Problem description: Consider the data that follows and state how many lines contain the string "agent", using the number alone.

(Stored data)

◇ ◇ ◇ ◇ ◇

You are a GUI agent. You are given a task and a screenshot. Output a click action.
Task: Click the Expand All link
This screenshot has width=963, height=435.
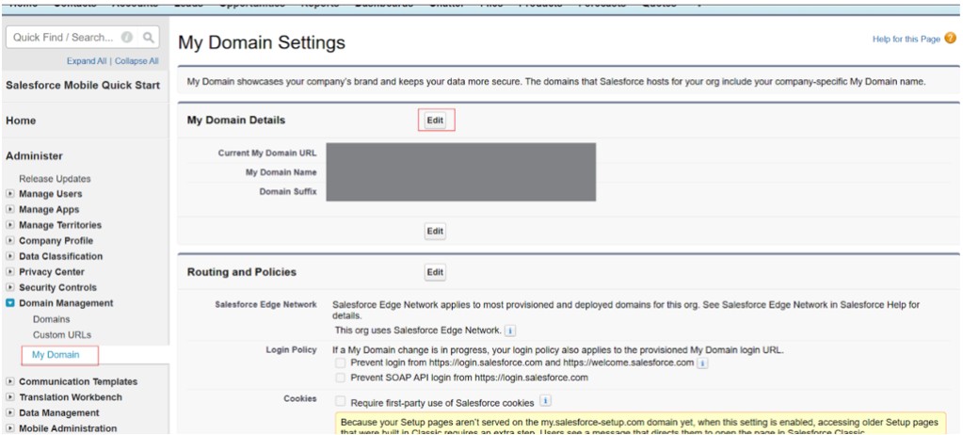pos(87,61)
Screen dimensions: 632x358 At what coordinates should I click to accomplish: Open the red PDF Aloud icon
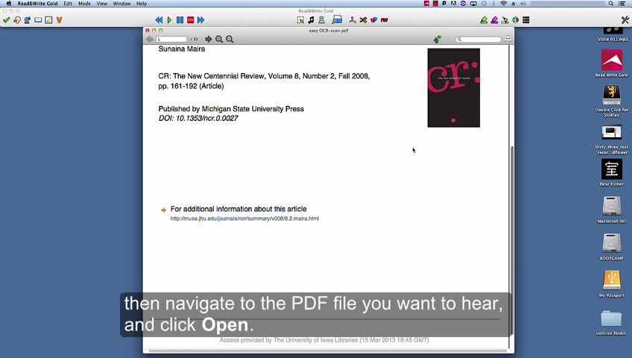(x=384, y=19)
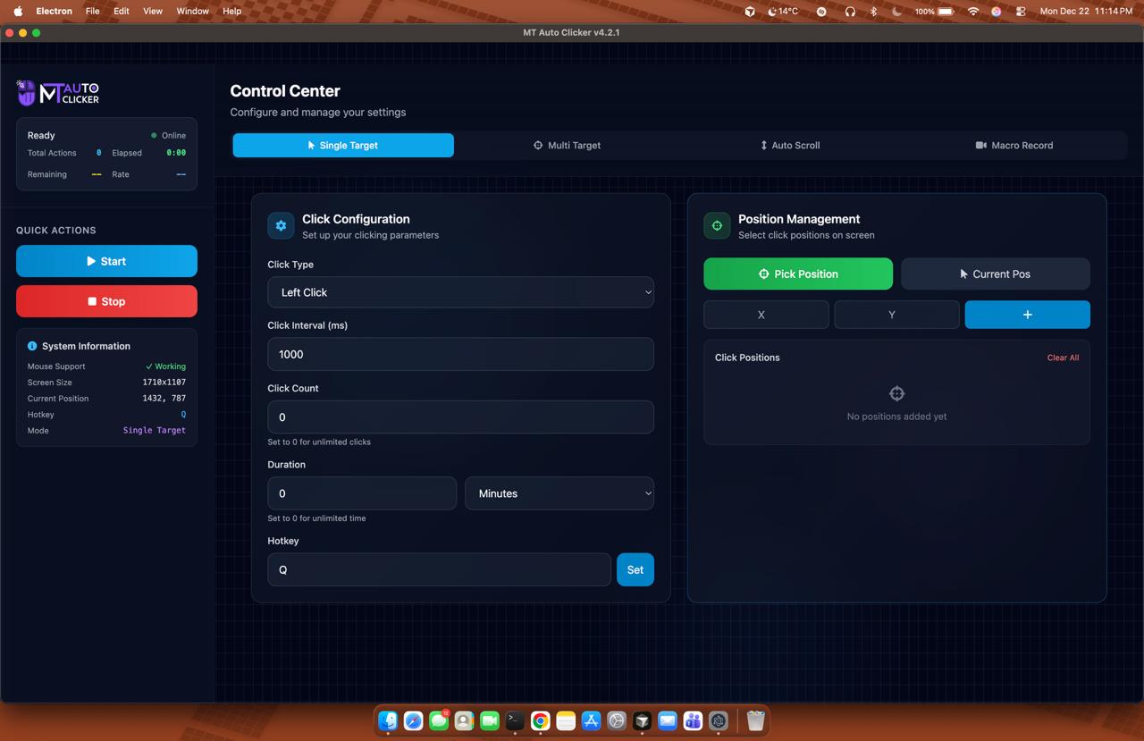Screen dimensions: 1144x741
Task: Click the gear icon beside Click Configuration
Action: pyautogui.click(x=281, y=226)
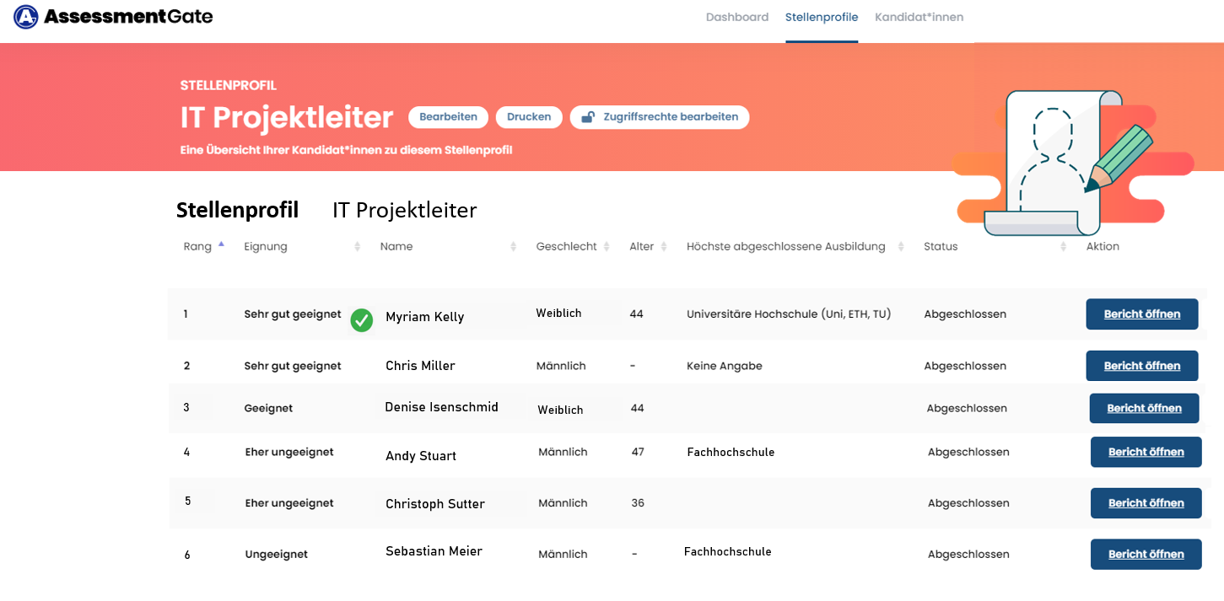Sort table by Rang column arrow
Viewport: 1224px width, 601px height.
(x=221, y=245)
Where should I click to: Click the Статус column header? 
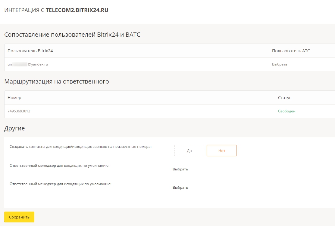[284, 98]
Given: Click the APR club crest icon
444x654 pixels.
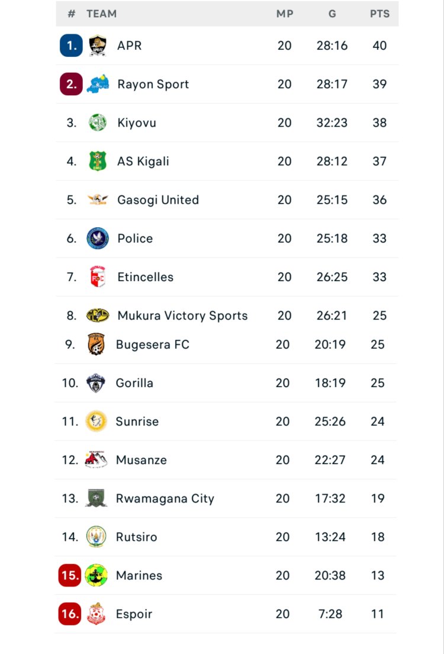Looking at the screenshot, I should click(98, 46).
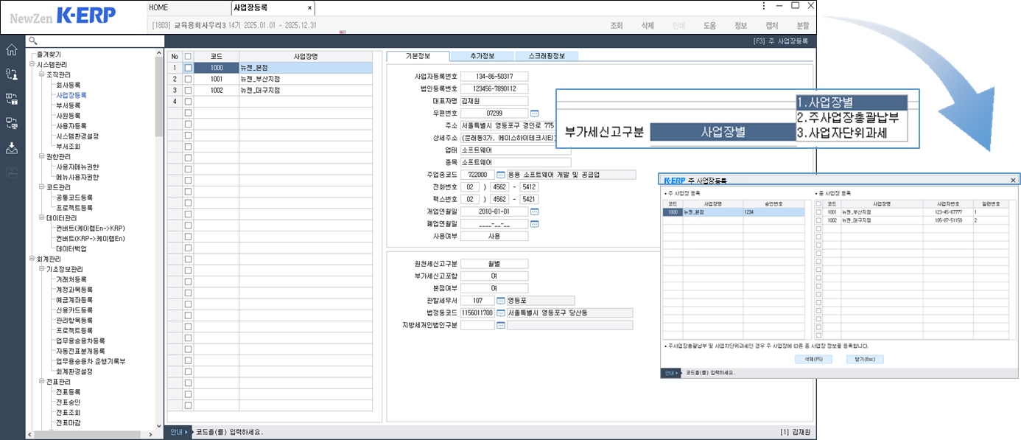
Task: Open lookup for 관할세무서 field
Action: click(x=501, y=301)
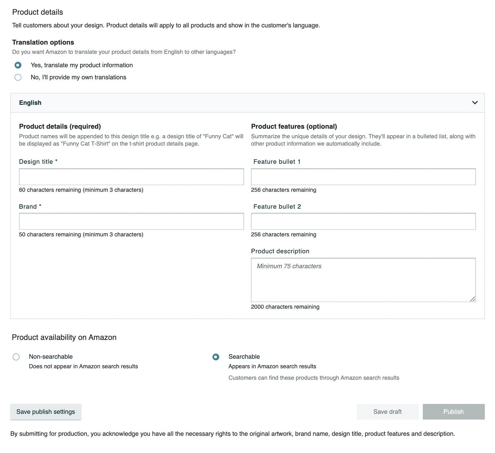Click the Publish button
This screenshot has width=495, height=453.
454,412
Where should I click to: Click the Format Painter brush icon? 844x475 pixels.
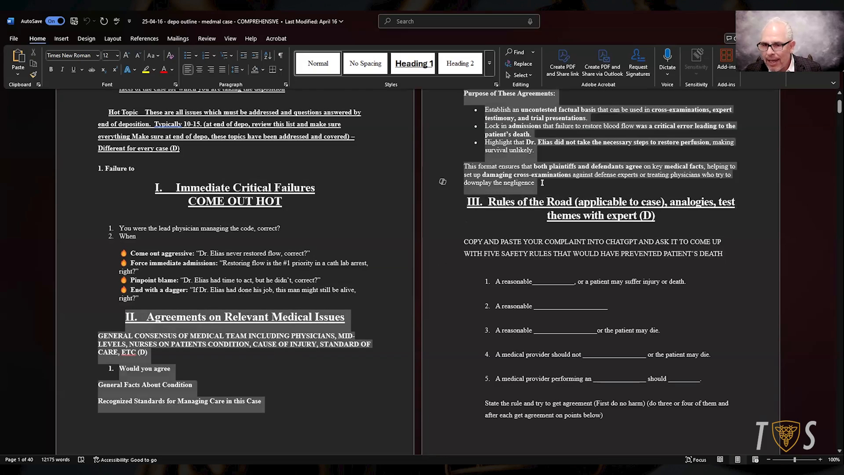pyautogui.click(x=33, y=74)
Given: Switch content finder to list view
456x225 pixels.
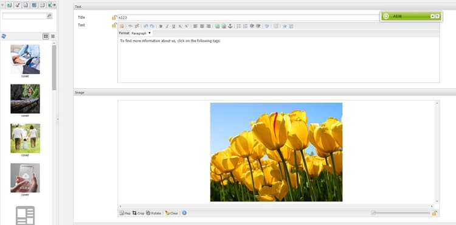Looking at the screenshot, I should [x=53, y=36].
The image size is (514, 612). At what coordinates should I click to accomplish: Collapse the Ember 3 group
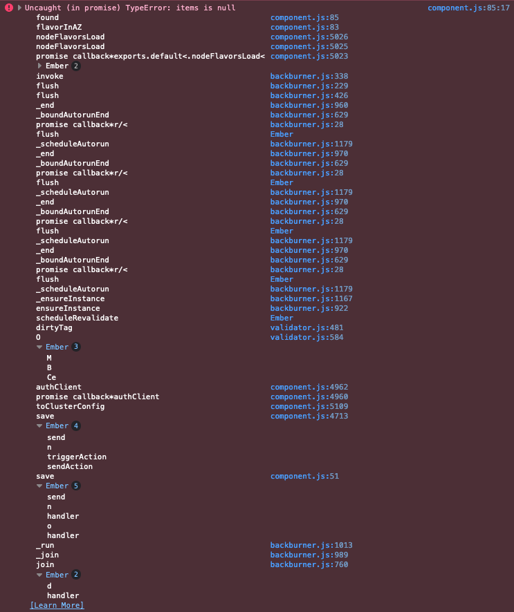(x=40, y=347)
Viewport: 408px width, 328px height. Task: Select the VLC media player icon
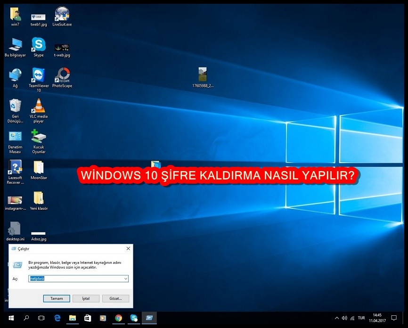pos(39,106)
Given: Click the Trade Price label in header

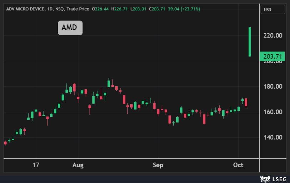Looking at the screenshot, I should (77, 9).
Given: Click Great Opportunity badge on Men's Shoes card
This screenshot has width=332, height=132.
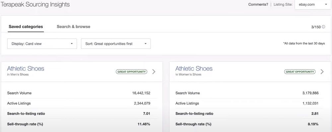Looking at the screenshot, I should pyautogui.click(x=131, y=72).
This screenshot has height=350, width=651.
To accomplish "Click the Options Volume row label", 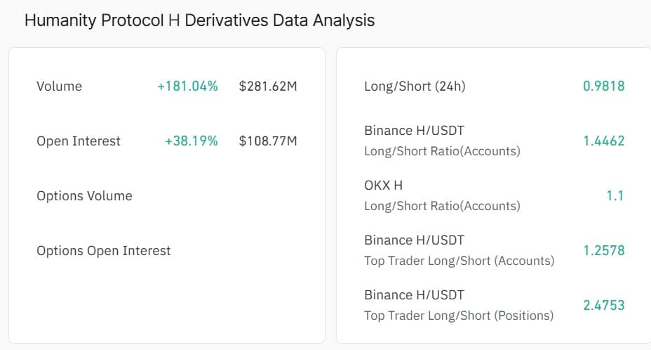I will (84, 196).
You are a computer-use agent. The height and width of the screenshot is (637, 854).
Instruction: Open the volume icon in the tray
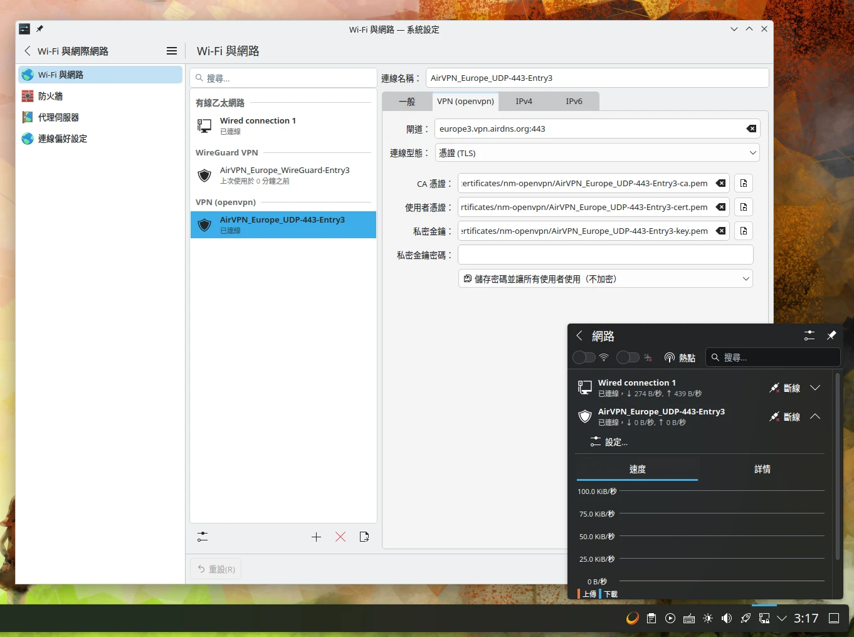(x=726, y=618)
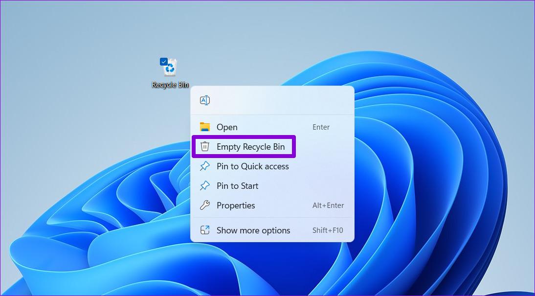Choose the Open menu entry
The width and height of the screenshot is (535, 296).
tap(227, 127)
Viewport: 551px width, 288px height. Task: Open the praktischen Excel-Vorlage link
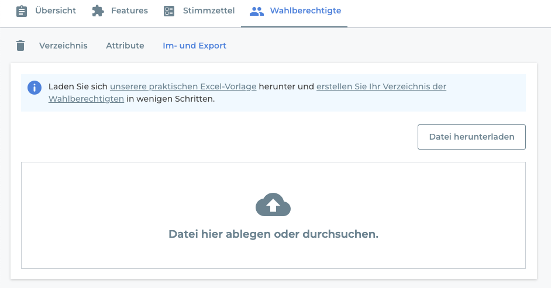click(183, 86)
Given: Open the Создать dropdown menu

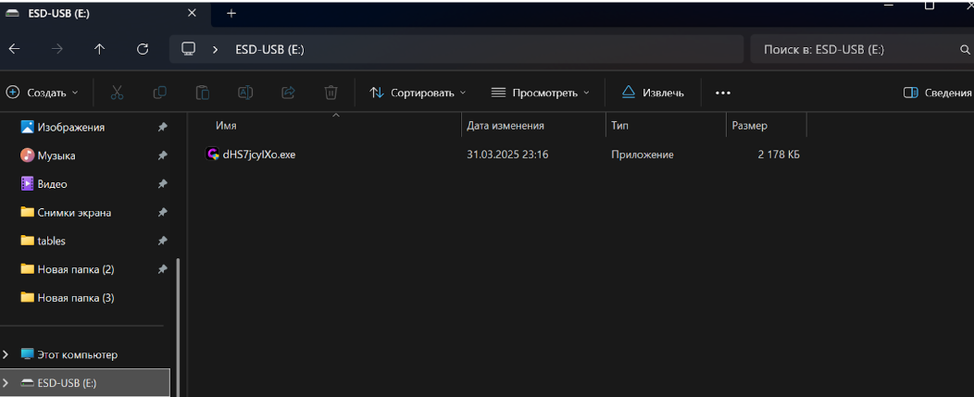Looking at the screenshot, I should [43, 93].
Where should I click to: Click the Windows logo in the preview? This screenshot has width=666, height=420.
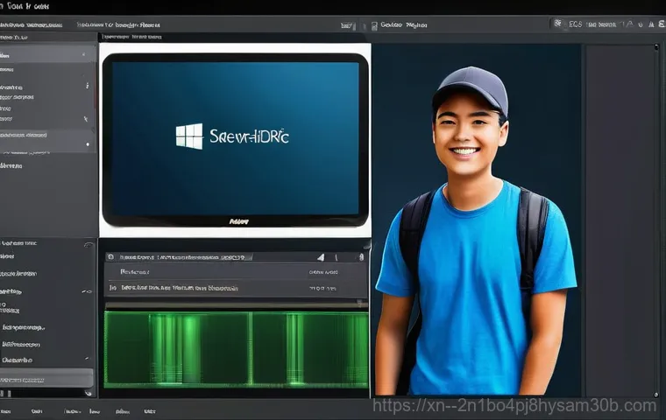(189, 136)
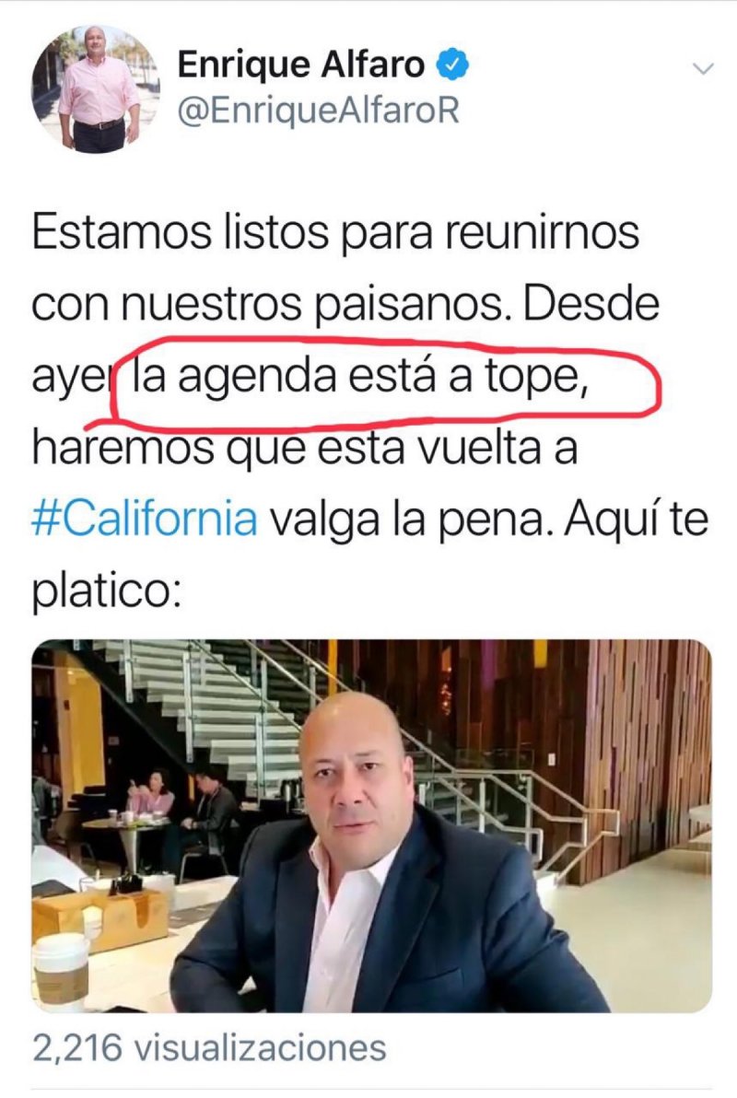
Task: Open Enrique Alfaro's profile avatar photo
Action: coord(96,90)
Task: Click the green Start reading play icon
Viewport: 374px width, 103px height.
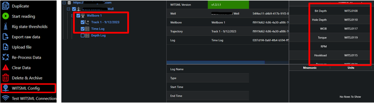Action: (6, 16)
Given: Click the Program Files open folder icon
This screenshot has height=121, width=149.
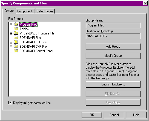Looking at the screenshot, I should coord(16,24).
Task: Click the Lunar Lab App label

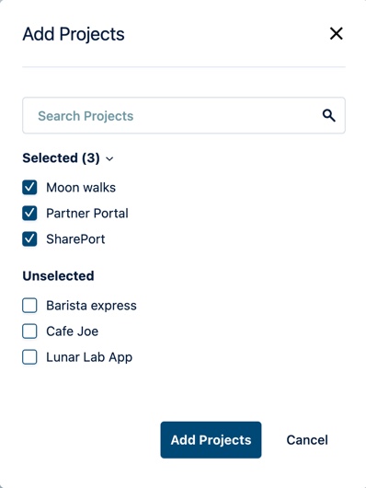Action: (x=89, y=357)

◇ ◇ ◇ ◇ ◇

Answer for the task: 2